Men's Infertility Crisis May be Solved Through Their Diet

It turns out your sperm is what you eat.
Loukia Papadopoulos

Over the past 40 years, men have been facing an infertility crisis seeing their sperm counts plunge. No one knows what is causing this circumstance but a new study is revealing diet may play a role.

A Western diet

The study, reported by Inverse, is finding that eating a so-called Western diet results in a lower sperm count (109 to 138 million). Western in this case refers to a diet filled with red meat, fried foods, and sugar-sweetened drinks and desserts. 

The research looked at 2,935 young Danish men and found that those who ate "prudently", meaning a diet filled with fruit, vegetables, fish, and chicken, had the highest sperm count (146 to 183 million).

"Dietary factors are necessary for the production of healthy functioning sperm with high fertility potential," co-author Feiby Nassan, a researcher at the Harvard T.H. Chan School of Public Health, told Inverse.

Nassan is the same researcher who last year discovered that marijuana smoking was linked with higher sperm concentrations.

"I believe that it is not only, 'You are what you eat,' but it is also 'Your sperm is what you eat,'" Nassan said.


The research followed 18-year-old healthy Danish men for three months and had them report what they ate. The men were separated into four different dietary patterns: vegetarian-like, Western, prudent, and open-sandwich (a Danish eating style that includes whole grains, cold cuts, and dairy).

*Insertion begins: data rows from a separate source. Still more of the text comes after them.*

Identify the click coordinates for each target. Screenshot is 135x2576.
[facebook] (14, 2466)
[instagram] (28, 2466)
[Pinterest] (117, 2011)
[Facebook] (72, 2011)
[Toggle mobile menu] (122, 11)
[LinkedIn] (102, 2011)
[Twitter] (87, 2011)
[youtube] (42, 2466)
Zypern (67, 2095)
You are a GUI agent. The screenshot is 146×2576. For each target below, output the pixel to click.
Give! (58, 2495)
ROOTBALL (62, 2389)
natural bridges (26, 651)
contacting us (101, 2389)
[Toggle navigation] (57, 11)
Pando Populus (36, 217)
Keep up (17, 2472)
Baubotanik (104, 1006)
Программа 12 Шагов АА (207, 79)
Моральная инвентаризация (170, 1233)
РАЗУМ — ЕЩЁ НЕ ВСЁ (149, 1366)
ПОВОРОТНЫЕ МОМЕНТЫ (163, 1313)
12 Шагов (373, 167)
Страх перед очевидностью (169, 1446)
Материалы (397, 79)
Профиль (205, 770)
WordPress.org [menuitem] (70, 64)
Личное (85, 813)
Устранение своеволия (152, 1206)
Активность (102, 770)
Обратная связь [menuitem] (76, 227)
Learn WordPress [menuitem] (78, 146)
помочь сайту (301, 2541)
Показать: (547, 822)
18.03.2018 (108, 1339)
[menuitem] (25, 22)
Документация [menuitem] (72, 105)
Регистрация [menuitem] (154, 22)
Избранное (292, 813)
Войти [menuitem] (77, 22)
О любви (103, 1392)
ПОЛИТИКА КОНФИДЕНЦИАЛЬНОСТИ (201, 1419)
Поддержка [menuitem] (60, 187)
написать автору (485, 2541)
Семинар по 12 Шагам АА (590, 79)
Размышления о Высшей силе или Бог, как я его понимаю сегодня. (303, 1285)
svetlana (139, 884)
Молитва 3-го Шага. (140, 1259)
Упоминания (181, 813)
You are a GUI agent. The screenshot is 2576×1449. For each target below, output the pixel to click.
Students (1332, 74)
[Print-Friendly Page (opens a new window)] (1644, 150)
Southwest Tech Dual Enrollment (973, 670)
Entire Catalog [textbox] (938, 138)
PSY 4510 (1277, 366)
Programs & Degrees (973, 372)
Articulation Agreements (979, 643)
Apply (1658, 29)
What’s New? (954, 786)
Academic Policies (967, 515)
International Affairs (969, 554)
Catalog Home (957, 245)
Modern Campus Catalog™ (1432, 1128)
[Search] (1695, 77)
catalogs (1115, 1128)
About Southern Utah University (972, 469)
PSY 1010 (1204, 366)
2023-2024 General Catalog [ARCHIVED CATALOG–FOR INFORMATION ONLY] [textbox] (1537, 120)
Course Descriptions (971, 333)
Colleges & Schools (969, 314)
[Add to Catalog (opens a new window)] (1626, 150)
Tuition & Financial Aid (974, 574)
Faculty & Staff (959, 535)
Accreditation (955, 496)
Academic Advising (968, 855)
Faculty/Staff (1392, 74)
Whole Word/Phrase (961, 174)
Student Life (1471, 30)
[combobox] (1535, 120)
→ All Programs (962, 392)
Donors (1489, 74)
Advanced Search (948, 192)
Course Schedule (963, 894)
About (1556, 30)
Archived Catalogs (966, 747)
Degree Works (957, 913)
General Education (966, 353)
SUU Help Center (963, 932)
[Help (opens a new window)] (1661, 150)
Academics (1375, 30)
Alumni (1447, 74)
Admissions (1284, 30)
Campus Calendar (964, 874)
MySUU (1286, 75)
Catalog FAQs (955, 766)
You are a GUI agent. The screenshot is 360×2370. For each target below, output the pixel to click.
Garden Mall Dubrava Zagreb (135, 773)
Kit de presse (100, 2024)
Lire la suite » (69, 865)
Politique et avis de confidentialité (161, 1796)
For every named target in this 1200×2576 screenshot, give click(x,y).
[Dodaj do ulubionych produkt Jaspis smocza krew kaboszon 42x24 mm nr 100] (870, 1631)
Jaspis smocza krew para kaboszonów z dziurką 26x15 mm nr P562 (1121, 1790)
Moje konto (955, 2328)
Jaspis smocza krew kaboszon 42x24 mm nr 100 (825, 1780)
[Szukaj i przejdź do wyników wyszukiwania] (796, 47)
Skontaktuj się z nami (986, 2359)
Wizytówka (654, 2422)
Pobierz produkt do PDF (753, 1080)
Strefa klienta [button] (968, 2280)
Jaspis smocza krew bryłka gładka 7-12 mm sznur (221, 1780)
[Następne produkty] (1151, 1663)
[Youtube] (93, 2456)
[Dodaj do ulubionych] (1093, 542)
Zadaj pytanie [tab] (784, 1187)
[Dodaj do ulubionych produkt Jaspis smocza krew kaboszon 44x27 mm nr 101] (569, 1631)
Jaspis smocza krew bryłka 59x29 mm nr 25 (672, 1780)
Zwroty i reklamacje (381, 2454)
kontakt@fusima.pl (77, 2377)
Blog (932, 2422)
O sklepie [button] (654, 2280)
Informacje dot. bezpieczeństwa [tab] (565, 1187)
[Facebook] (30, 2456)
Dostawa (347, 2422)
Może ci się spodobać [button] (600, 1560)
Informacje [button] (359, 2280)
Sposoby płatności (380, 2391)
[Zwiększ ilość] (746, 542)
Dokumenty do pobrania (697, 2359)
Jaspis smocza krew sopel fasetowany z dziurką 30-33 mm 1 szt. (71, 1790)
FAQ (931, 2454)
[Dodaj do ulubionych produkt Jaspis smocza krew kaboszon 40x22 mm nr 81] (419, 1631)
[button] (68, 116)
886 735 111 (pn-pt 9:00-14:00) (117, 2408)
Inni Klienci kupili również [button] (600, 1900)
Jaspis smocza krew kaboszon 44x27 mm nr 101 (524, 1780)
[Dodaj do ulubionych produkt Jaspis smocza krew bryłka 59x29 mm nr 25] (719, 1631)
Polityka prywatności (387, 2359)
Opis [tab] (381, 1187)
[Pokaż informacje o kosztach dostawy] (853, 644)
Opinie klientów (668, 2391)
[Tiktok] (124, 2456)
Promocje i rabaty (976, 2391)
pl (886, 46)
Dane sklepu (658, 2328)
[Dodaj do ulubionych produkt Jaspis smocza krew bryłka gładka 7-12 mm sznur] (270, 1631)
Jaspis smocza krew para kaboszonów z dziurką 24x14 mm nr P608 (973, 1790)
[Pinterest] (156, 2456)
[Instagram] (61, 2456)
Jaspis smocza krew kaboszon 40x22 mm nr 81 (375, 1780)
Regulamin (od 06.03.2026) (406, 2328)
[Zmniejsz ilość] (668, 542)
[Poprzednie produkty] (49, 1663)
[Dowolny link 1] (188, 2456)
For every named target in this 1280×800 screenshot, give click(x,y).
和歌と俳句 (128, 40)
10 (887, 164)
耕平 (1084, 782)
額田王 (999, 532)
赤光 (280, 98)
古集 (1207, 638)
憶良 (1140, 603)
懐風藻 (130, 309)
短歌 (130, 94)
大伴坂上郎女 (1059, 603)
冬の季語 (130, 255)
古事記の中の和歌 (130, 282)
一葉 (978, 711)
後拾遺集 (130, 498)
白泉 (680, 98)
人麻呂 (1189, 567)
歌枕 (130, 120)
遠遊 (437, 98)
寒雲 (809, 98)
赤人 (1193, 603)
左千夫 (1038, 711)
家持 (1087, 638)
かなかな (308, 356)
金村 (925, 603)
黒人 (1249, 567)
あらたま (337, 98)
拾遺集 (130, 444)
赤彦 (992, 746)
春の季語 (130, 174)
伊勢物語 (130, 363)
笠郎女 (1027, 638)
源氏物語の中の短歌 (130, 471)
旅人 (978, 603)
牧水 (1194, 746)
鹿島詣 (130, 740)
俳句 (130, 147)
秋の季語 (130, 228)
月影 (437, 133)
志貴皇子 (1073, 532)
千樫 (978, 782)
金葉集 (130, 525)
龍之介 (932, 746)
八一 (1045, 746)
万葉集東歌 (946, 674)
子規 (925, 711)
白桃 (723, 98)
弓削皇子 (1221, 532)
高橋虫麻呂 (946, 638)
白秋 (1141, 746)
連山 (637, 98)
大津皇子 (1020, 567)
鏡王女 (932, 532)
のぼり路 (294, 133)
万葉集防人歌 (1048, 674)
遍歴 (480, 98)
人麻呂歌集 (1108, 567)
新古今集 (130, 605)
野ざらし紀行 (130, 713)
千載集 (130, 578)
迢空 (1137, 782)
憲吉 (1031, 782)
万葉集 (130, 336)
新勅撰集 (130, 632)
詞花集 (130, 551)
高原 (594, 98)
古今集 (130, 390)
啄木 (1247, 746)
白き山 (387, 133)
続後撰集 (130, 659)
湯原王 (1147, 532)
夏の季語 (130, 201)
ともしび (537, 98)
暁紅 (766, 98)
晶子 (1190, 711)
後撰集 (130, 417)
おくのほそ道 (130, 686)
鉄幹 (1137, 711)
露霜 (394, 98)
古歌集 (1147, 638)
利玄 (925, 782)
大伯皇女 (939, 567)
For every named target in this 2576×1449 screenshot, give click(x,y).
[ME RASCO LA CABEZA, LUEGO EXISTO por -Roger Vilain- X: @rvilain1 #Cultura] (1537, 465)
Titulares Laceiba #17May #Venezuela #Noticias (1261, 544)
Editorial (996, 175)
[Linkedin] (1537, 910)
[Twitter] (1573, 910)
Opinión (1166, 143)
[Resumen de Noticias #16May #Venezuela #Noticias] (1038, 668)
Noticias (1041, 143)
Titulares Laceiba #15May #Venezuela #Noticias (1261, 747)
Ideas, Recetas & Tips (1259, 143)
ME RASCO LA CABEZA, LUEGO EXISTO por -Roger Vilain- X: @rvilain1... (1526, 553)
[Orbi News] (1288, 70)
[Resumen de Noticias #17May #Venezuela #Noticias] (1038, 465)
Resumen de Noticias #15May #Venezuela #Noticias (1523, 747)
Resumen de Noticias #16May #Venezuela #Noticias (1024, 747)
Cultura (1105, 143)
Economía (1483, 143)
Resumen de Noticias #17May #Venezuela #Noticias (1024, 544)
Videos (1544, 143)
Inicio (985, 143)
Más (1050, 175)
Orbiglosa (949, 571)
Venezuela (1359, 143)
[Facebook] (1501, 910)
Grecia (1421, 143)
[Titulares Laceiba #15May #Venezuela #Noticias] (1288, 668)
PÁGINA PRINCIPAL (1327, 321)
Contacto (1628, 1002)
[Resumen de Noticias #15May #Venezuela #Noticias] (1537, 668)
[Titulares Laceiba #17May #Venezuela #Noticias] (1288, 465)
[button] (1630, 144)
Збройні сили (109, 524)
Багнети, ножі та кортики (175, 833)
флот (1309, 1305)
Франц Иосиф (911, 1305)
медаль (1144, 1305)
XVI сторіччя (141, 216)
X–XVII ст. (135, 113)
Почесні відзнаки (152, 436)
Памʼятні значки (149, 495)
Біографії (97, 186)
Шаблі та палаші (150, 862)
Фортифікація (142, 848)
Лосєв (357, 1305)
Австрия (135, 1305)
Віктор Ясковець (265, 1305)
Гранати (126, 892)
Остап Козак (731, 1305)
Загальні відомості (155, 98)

The prudent diet was associated with the best semen quality while the open-sandwich diet produced the fastest sperm. In the meantime, the vegetarian-like diet produced the most normally-shaped sperm.

The study has its limitations. For instance, it was conducted on a homogenous population. However, its results could still be useful for those seeking to improve their sperm count.

"Because following a generally-healthy diet pattern is a modifiable behavior, our results suggest the possibility of using dietary intervention as a possible approach to improve sperm quality of men in reproductive age," Nassan concluded.